The user is explicitally stating that he doesn't want to use Facebook or Gmail logins.

@Korayem 2015-11-25 07:36:25

I am researching the same thing and stumbled upon identityserver which implements OAuth and OpenID on top of ASP.NET. It integrates with ASP.NET identity and Membership Reboot with persistence support for Entity Framework.

So, to answer your question, check out their detailed document on how to setup an OAuth and OpenID server.

@Robin 2014-11-05 13:12:36

I will look at is but from the chapter names I think it is again not what I search as it focuses on Identity and facebook/ google login identity providers.

@MichaelS 2014-11-05 13:19:17

Only part 4 is about facebook and google. I implemented my own authentication controller based on these tutorials two months ago. And I was using my own user database too.

@Robin 2014-11-06 09:18:10

I have one more question, where do these tokens get stored? Does Identity take care of this entirely?

@Taiseer Joudeh 2014-11-15 22:47:16

@MichaelS thanks for referring to my blog posts, glad it was helpful for your project :)

@Joe.wang 2015-08-17 15:00:24

@MichaelS I doubted if the way of Token based authentication is security enough for the rest api . because if I can got the user's token in his browser. I think it can be achieved because token is stored in the request header Authentication . I can do everything I want like get / post/ put / delete.

@MichaelS 2015-08-20 08:43:10

@Joe.wang you are right. But it's more secure than cookies. Tokens are save agains CSRF, cookies are not.

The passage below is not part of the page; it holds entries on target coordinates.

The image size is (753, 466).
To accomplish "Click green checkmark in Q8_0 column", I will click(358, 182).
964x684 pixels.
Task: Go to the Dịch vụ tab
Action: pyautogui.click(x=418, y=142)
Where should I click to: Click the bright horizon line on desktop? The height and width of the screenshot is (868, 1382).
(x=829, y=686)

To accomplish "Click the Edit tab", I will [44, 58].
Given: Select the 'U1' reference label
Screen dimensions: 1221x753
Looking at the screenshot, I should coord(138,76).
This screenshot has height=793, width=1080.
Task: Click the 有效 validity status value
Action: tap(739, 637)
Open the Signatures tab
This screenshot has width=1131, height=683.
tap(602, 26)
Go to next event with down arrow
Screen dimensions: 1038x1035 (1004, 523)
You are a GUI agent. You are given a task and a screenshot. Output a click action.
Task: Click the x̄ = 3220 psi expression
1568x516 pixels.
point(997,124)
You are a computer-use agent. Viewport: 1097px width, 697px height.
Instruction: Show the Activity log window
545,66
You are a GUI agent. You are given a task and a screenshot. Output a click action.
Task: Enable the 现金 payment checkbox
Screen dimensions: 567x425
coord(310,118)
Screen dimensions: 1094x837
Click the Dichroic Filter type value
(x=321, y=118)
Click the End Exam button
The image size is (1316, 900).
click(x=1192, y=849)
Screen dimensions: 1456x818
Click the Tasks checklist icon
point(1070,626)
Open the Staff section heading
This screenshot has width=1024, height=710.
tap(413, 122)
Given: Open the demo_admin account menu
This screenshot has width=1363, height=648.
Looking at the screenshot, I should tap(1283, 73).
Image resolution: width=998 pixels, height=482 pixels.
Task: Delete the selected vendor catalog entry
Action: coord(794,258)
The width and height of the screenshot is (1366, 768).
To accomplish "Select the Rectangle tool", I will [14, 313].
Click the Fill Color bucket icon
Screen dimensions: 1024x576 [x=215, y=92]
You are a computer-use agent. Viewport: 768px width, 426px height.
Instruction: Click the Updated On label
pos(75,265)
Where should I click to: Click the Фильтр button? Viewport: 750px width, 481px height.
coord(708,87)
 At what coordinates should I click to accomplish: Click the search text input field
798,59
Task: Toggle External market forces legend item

@Joe.wang 2015-08-20 15:44:47

@MichaelS Thank your nice reply, In these days , I was stuck with finding a more security way than the way of token-based. the problem is the server hosting the restful api only can authenticate the client with the user credential . But that is all. nothing else. It doesn't care if the request is from the client who initiate the token request. right ? thanks.

@Joe.wang 2015-08-20 15:46:32

@MichaelS Or did I think about too much of it ? Hopefully can get some guide . Thanks .

@MichaelS 2015-08-21 07:35:04

@Joe.wang Unfortunately there is no 100% security. An attacker has to compromise your website with XSS to get the token. It's your turn to prevent that. And using TLS reduces the risk of a Man-in-the-middle attack. Do you see other risks?

@Joe.wang 2015-08-21 07:48:55

@MichaelS I mean , We should know what exactly component (code or application)should take the responsibility to take care of the every aspect of security. It seems token based authentication implemented with code is just take care of the security of business level. not the application level security like what you mentioned XSS and Man-in-the-middle it should take care. So Is it necessary to take all the issues into consideration when we still in the code level? My thought is we should consider the XSS , Man-in-middle issue in the deployment of our application. not in the code level. Thanks.

@Nisar 2015-09-07 11:55:07

I tried to login with google... but failed with Error: redirect_uri_mismatch. @TaiseerJoudeh your blog wasted my valuable time.. ;(

@Nisar 2015-09-07 12:02:27

Finally i am using Hello.js in NODE for asp.net

@Ryan Mann 2015-12-08 04:42:35

Every example I see is using Entity Framework. I want to know how to build that part too.

@Scott Fraley 2016-06-14 15:49:32

I'd love to see an example of using AD/LDAP for user login over (instead of) Identity. Also, some discussion about whether or not you should keep a store of active tokens on the server for expiration checking.

@webworm 2016-06-28 17:40:53

@MichaelS - How did you decouple OAuth from ASP.NET Identity? I am looking to do the same thing as you described ... using my own authentication.